# How to write a `Dataset`

Depending on your needs, you'll potentially need to normalize variants and prepare a mapping from sample names to BigWig files before you can write a [`Dataset`](api.md#genvarloader.Dataset).

## Preparing input data

### Normalizing variants

Before passing variants to GenVarLoader, they must be:
- left-aligned
- bi-allelic
- atomic (no MNPs or compound MNP-indels)
- for VCFs, indexed with `bcftools index` or `tabix`

In general, any VCF can be preprocessed to meet these requirements using [`bcftools norm`](https://samtools.github.io/bcftools/bcftools.html#norm), for example:

```bash
bcftools norm -f $reference \
    -a --atom-overlaps . \
    -m -any --multi-overlaps . \
    -O b -o $out $in
```

Alternatively, if your data is already in the PGEN format you can use PLINK 2.0:

```bash
plink2 --make-bpgen --pfile $input --out $intermediate
plink2 --make-pgen --normalize --ref-from-fa --fa reference.fa --bpfile $intermediate --out $normalized
```

See the PLINK 2.0 documentation for details.

### BigWig table

To process BigWig data, GenVarLoader needs a mapping from sample names to BigWig file paths. This can be provided either as a dictionary using [`BigWig()`](api.md#genvarloader.BigWigs.__init__) or a table using [`BigWig.from_table()`](api.md#genvarloader.BigWigs.from_table). If using a table, it must at least contain the columns `sample` and `path`, for example:

| sample |                    path |
|-------:|------------------------:|
|   Aang |   /data/bigwigs/aang.bw |
| Katara | /data/bigwigs/katara.bw |
|  Sokka |  /data/bigwigs/sokka.bw |

### Regions of interest (ROIs)

Whether you're working with variants, BigWigs, or both, you will need regions of interest specified in a BED-like table.
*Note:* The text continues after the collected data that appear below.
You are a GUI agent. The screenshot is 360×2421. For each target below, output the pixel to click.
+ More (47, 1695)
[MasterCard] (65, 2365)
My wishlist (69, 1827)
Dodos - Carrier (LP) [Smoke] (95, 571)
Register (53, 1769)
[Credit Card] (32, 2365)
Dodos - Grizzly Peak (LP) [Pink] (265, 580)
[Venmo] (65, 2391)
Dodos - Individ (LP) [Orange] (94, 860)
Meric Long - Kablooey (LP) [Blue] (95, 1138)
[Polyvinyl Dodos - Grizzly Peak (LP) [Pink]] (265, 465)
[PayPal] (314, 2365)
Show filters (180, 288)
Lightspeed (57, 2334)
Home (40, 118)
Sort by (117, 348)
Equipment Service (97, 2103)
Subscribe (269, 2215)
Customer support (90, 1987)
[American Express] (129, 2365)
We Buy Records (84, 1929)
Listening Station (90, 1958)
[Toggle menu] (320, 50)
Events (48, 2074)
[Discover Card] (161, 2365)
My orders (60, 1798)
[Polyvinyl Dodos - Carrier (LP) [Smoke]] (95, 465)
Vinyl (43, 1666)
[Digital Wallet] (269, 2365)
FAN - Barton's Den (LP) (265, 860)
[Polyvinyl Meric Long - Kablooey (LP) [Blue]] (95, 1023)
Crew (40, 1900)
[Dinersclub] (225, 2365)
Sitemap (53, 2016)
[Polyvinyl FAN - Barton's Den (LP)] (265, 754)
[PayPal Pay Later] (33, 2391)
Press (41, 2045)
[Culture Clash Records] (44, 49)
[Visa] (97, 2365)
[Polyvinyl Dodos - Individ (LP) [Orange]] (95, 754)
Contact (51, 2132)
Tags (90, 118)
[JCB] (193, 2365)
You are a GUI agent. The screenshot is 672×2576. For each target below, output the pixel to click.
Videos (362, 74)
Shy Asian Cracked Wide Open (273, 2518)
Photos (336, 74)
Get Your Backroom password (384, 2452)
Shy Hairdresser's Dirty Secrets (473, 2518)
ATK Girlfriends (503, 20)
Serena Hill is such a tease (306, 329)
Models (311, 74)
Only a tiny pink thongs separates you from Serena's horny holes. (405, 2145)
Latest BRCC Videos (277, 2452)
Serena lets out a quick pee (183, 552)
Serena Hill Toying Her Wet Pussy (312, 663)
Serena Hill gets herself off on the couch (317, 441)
This means your table must have the columns `chrom`, `chromStart`, and `chromEnd` as 0-based coordinates. You can also include a `strand` column consisting of `+`, `-`, and `.` (treated as `+`) which will let you [choose to reverse and/or reverse complement](api.md#genvarloader.Dataset.with_settings) data on negative strands. Any extra columns will be kept in the table and exist in [`Dataset.regions`](api.md#genvarloader.Dataset.regions) after writing. An example of a BED-like table:

| split | chrom | chromStart | chromEnd | strand |
|------:|------:|-----------:|---------:|-------:|
| train |  chr1 |          0 |        5 |      - |
|   val |  chr2 |          3 |        8 |      + |
|  test |  chr3 |         20 |       21 |      . |

## Writing data

Once your data is prepared, you can use [`gvl.write()`](api.md#genvarloader.write) to convert the data for regions of interest to a format that `gvl.Dataset` can open. You can include a single source of variants and/or any number of BigWig files. Some examples:

```python
import genvarloader as gvl

gvl.write(
    path="1000_genomes_haplotypes.gvl",
    bed="tiling_windows.bed",
    variants="all_chroms.bcf",
    # OR variants='all_chroms.pgen',
)
```

This dataset would have haplotypes available for all samples in `all_chroms.bcf`.

```python
gvl.write(
    path="1000_genomes_lncRNA.gvl",
    bed="lncRNA.bed",  # can be varying length regions
    variants="all_chroms.bcf",
    tracks=[
        gvl.BigWigs.from_table("pos", "pos_strands.tsv"),
        gvl.BigWigs.from_table("neg", "pos_strands.tsv"),
    ],
)
```

This dataset would have both haplotypes and two tracks (`pos` and `neg`) available for samples that exist in both `all_chroms.bcf` and the BigWig tables (i.e. `gvl.write()` performs an inner join on samples).